You don't have to work hard, take your time off whenever you can. Our times on this planet is shorter and shorter every moment, so spending time for yourself and your family/friends should be the most important thing in life.

4

GaldraChevaliere wrote

Went to war with my cat to get my panties this morning because he was sitting on them. Lost. Bad.

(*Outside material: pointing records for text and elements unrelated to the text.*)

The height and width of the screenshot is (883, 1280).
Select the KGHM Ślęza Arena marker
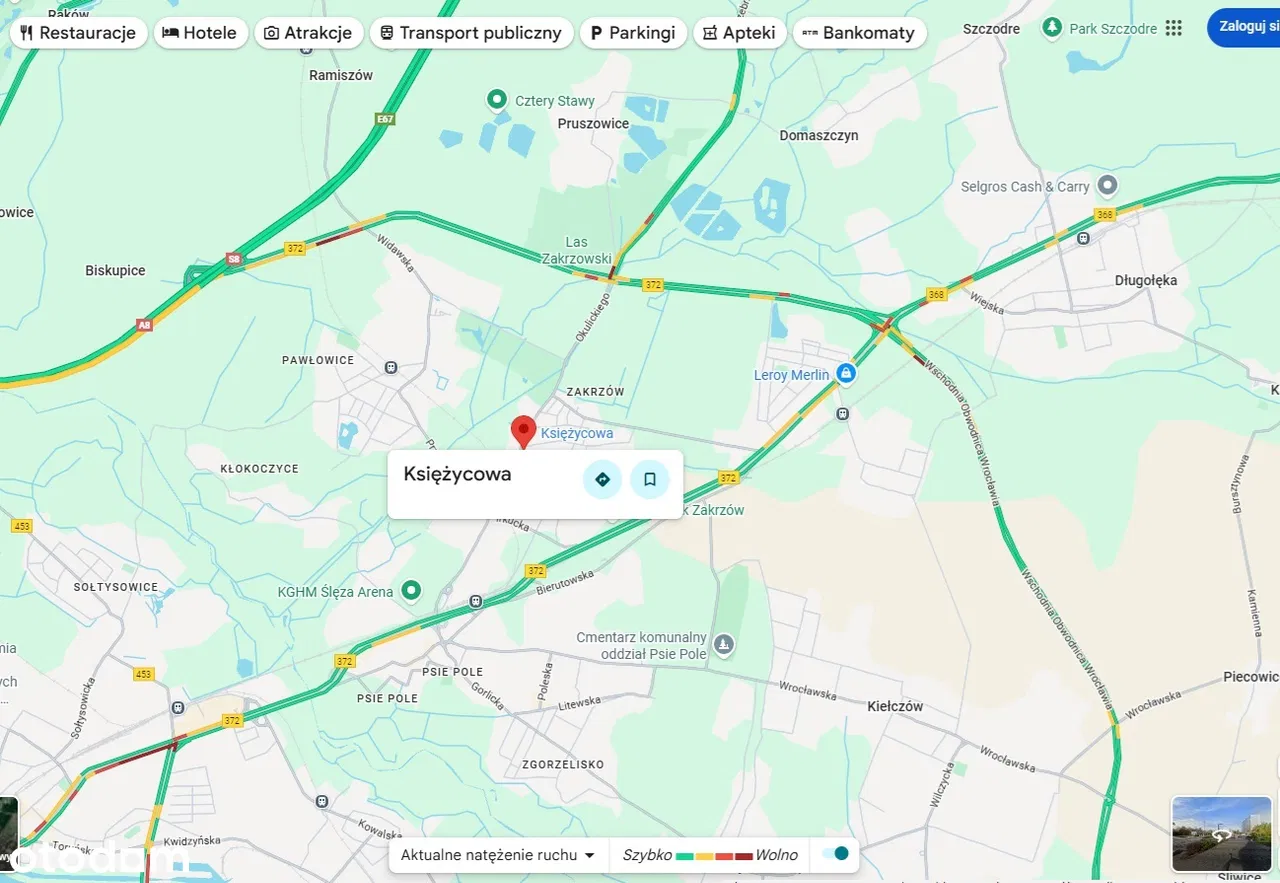click(x=410, y=591)
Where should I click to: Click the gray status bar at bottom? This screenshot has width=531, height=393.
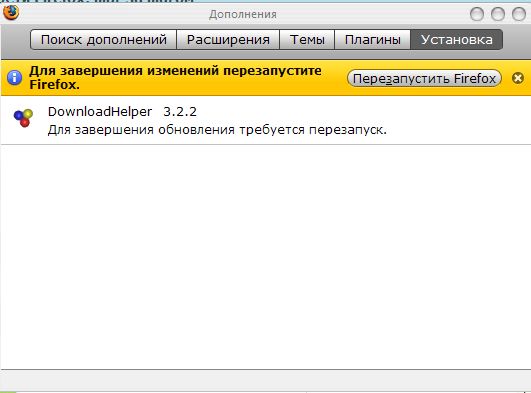click(x=266, y=380)
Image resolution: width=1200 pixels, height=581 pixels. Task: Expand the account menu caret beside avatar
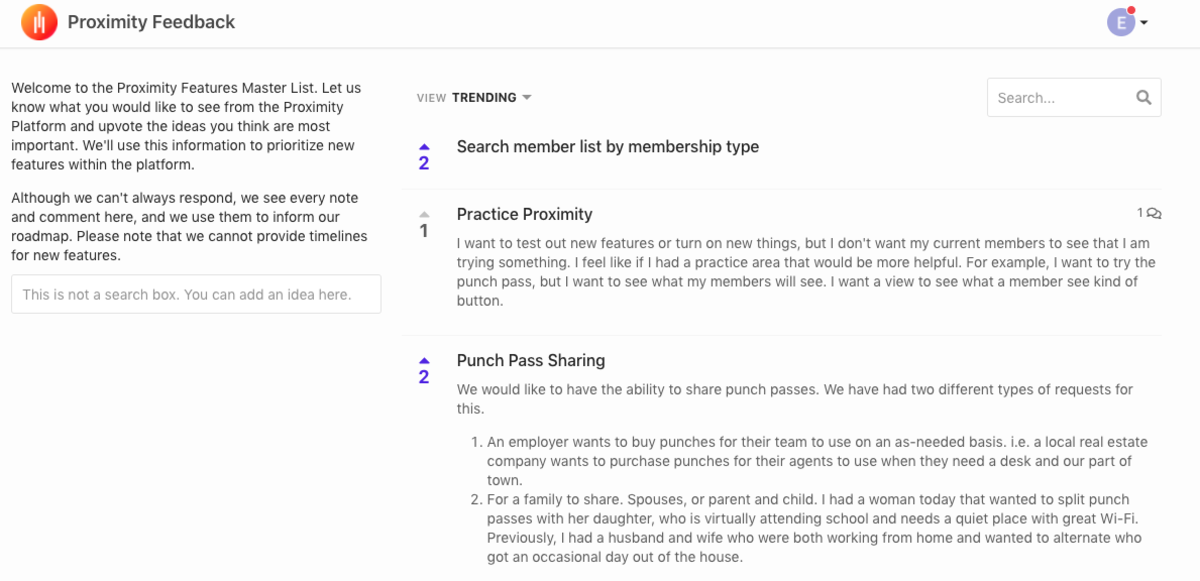1144,23
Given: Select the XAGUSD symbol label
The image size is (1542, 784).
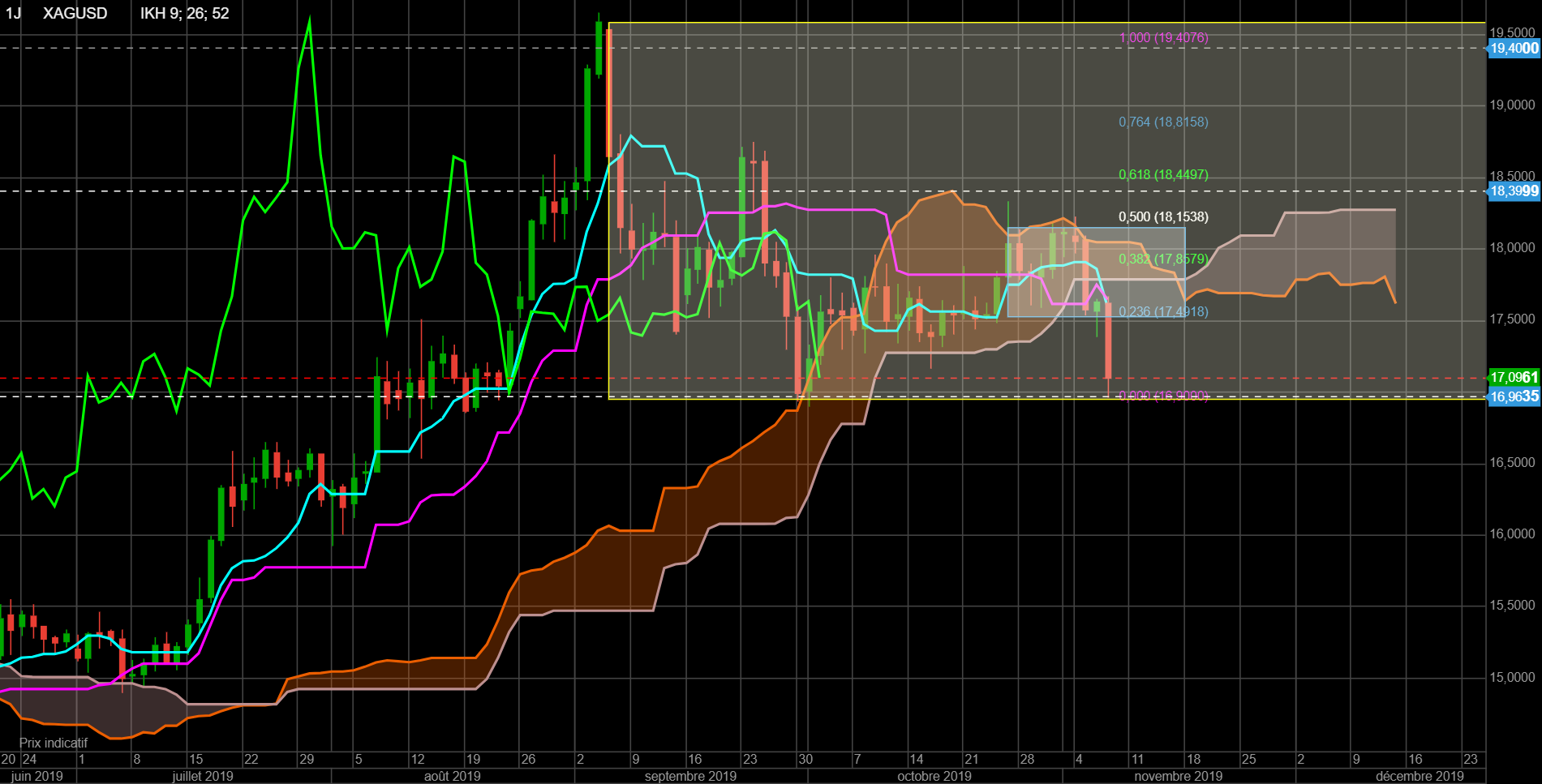Looking at the screenshot, I should click(x=75, y=14).
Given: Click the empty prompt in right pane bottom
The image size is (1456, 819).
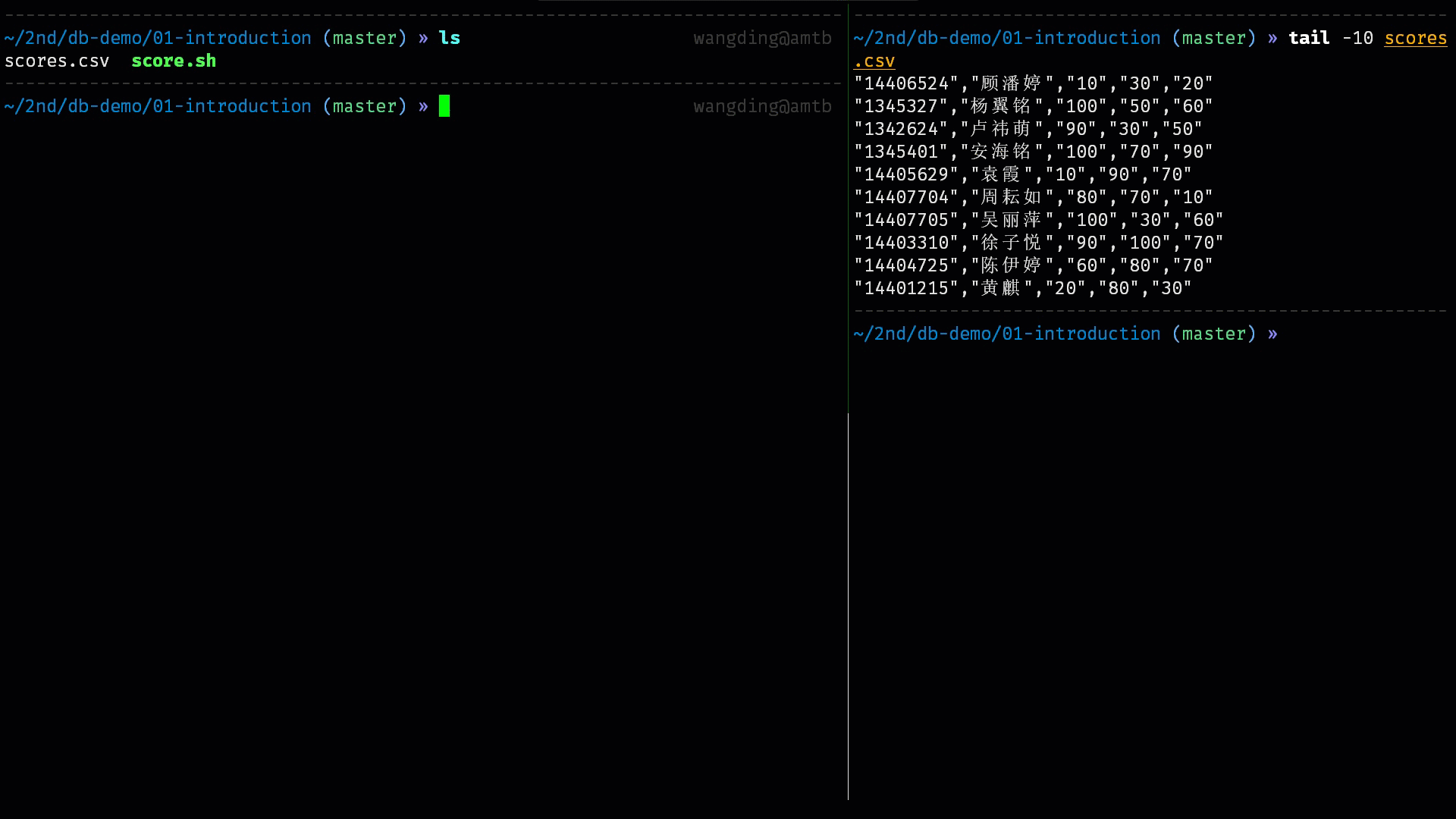Looking at the screenshot, I should 1065,334.
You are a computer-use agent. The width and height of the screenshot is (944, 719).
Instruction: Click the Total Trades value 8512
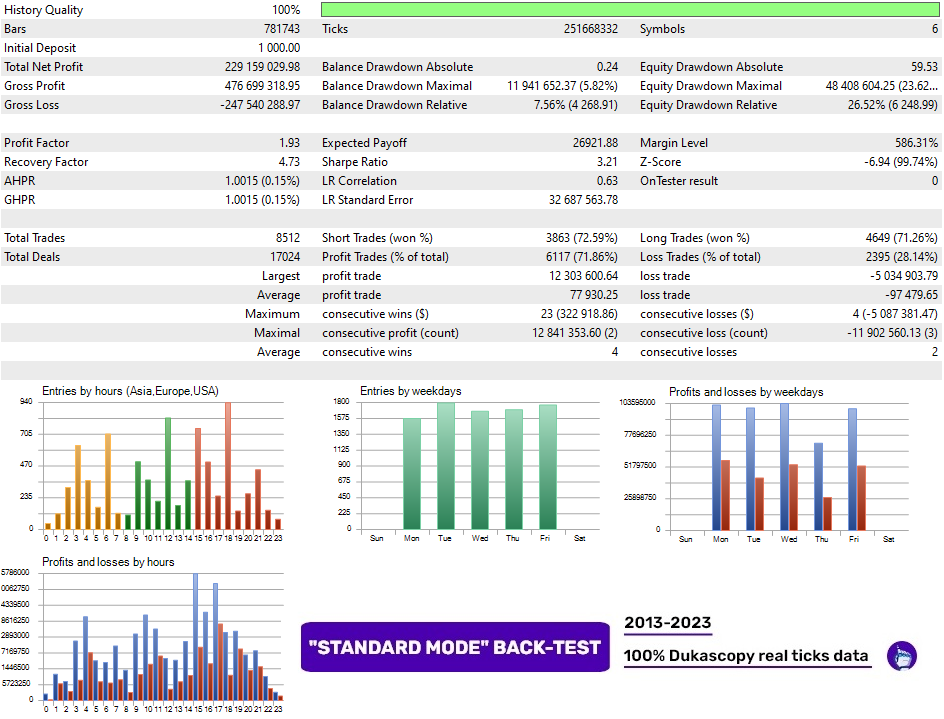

Finally level 8 in our 5e game, getting a bunch of extra bonuses on the side during downtime. A choice between buffing my character's henchman/sorta-girlfriend, further improving her charisma bullshit, and getting more acrobatic stuff. Also getting a special fighting style (+1 AC and +1 Damage while wielding a finesse weapon and parrying dagger together) and +1 studded leather that gives advantage to persuasion checks.

3

GaldraChevaliere wrote

Catra did nothing wrong

-1

rot wrote

catra is a greedy sociopath who traded her only friends for a chance at power.

2

GaldraChevaliere wrote

Catra went through a lifetime of abuse in the shadow of a goody-two-shoes who only turned against the Horde because the good guys let her have fun, managed to snatch power from her abusive mother and avenge the both of them, and strived to get out from being Adora's sidekick. She made new friends and treated them better than Shadow-Weaver ever would have and breaking her power at least afforded the rest of the recruits some safety and a chance to advance.

1

rot wrote

she could have done that if she left the horde, without almost destroying the planet.

2

GaldraChevaliere wrote

Leaving everyone else behind in the process and putting herself in the position of Adora's lackey yet again, sure. Adora abandoned Catra, not the other way around. Why would she want to join her when from her point of view her girlfriend abandoned her for a bunch of strangers after only spending hours with them, leaving her alone with their mother to take every punishment in her place, and then still be expected by Adora to abandon the Horde when she finally has people who respect and honor her just so she can be second-best again?

1

GaldraChevaliere wrote

My FNB group makes me so tired sometimes. I just want to cook but every time an older woman takes over my dish and makes me do it her way and today it nearly ruined it. I want to tell her to stop but I'm afraid if I confront her about it I'll be painted as the evil tranny interloper ganging on an old womyn elder when like, just let me make my fucking food in peace.